Requirements: Replace "Find the location of" with "Give the position of" throughout the lines below, and leave everything else unchanged.

Supplied records:

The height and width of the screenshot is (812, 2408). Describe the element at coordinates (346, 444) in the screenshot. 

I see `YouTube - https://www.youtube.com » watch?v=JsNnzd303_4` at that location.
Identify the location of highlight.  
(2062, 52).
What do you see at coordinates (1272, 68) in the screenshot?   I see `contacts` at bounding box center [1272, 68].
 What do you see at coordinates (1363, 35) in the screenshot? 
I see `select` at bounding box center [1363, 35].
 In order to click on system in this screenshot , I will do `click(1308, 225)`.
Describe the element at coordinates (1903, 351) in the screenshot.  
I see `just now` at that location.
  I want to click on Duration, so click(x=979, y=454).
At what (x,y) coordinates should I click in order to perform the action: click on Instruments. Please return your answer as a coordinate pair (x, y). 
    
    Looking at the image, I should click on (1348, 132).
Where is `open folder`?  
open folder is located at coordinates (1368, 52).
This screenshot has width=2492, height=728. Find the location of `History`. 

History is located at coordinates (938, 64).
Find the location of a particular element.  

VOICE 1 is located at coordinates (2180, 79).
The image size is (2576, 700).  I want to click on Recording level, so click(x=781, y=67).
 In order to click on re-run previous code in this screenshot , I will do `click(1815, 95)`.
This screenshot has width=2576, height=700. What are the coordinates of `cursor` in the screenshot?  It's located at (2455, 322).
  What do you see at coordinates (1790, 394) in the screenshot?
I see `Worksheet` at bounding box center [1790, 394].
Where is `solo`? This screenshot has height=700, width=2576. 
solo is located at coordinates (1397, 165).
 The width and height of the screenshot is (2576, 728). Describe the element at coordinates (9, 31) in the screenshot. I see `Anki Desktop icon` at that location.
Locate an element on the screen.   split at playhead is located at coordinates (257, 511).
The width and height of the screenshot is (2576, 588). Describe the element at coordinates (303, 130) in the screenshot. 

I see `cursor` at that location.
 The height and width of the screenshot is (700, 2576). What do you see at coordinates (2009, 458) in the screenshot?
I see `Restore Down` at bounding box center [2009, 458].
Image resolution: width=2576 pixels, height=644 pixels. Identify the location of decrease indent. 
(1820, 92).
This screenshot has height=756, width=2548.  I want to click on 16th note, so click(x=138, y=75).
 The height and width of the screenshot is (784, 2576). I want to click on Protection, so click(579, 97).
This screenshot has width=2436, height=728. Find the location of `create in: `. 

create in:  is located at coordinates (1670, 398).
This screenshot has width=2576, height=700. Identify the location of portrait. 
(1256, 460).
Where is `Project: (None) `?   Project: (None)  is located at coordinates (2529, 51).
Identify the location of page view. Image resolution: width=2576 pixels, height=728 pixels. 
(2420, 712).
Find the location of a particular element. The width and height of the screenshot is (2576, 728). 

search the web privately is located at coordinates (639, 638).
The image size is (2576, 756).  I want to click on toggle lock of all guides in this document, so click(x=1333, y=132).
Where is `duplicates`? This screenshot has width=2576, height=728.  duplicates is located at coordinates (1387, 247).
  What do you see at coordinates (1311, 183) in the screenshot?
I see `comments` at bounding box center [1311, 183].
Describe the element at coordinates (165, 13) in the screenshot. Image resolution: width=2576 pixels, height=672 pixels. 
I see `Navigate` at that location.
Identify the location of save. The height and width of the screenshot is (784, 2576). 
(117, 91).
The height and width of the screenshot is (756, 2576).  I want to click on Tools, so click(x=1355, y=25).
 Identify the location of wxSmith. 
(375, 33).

Reply:
The height and width of the screenshot is (812, 2408). Describe the element at coordinates (346, 444) in the screenshot. 

I see `YouTube - https://www.youtube.com » watch?v=JsNnzd303_4` at that location.
Identify the location of highlight.  
(2062, 52).
What do you see at coordinates (1272, 68) in the screenshot?   I see `contacts` at bounding box center [1272, 68].
 What do you see at coordinates (1363, 35) in the screenshot? 
I see `select` at bounding box center [1363, 35].
 In order to click on system in this screenshot , I will do `click(1308, 225)`.
Describe the element at coordinates (1903, 351) in the screenshot.  
I see `just now` at that location.
  I want to click on Duration, so click(x=979, y=454).
At what (x,y) coordinates should I click in order to perform the action: click on Instruments. Please return your answer as a coordinate pair (x, y). 
    
    Looking at the image, I should click on (1348, 132).
Where is `open folder`?  
open folder is located at coordinates (1368, 52).
This screenshot has width=2492, height=728. Give the position of `History`. 

History is located at coordinates (938, 64).
Give the position of a particular element.  

VOICE 1 is located at coordinates (2180, 79).
The image size is (2576, 700).  I want to click on Recording level, so click(x=781, y=67).
 In order to click on re-run previous code in this screenshot , I will do `click(1815, 95)`.
This screenshot has width=2576, height=700. What are the coordinates of `cursor` in the screenshot?  It's located at (2455, 322).
  What do you see at coordinates (1790, 394) in the screenshot?
I see `Worksheet` at bounding box center [1790, 394].
Where is `solo`? This screenshot has height=700, width=2576. 
solo is located at coordinates (1397, 165).
 The width and height of the screenshot is (2576, 728). Describe the element at coordinates (9, 31) in the screenshot. I see `Anki Desktop icon` at that location.
Locate an element on the screen.   split at playhead is located at coordinates (257, 511).
The width and height of the screenshot is (2576, 588). Describe the element at coordinates (303, 130) in the screenshot. 

I see `cursor` at that location.
 The height and width of the screenshot is (700, 2576). What do you see at coordinates (2009, 458) in the screenshot?
I see `Restore Down` at bounding box center [2009, 458].
Image resolution: width=2576 pixels, height=644 pixels. Identify the location of decrease indent. 
(1820, 92).
This screenshot has height=756, width=2548.  I want to click on 16th note, so click(x=138, y=75).
 The height and width of the screenshot is (784, 2576). I want to click on Protection, so click(579, 97).
This screenshot has width=2436, height=728. Give the position of `create in: `. 

create in:  is located at coordinates (1670, 398).
This screenshot has width=2576, height=700. Identify the location of portrait. 
(1256, 460).
Where is `Project: (None) `?   Project: (None)  is located at coordinates (2529, 51).
Identify the location of page view. Image resolution: width=2576 pixels, height=728 pixels. 
(2420, 712).
Give the position of a particular element. The width and height of the screenshot is (2576, 728). 

search the web privately is located at coordinates (639, 638).
The image size is (2576, 756).  I want to click on toggle lock of all guides in this document, so click(x=1333, y=132).
Where is `duplicates`? This screenshot has width=2576, height=728.  duplicates is located at coordinates (1387, 247).
  What do you see at coordinates (1311, 183) in the screenshot?
I see `comments` at bounding box center [1311, 183].
Describe the element at coordinates (165, 13) in the screenshot. Image resolution: width=2576 pixels, height=672 pixels. 
I see `Navigate` at that location.
Identify the location of save. The height and width of the screenshot is (784, 2576). 
(117, 91).
The height and width of the screenshot is (756, 2576).  I want to click on Tools, so click(x=1355, y=25).
 Identify the location of wxSmith. 
(375, 33).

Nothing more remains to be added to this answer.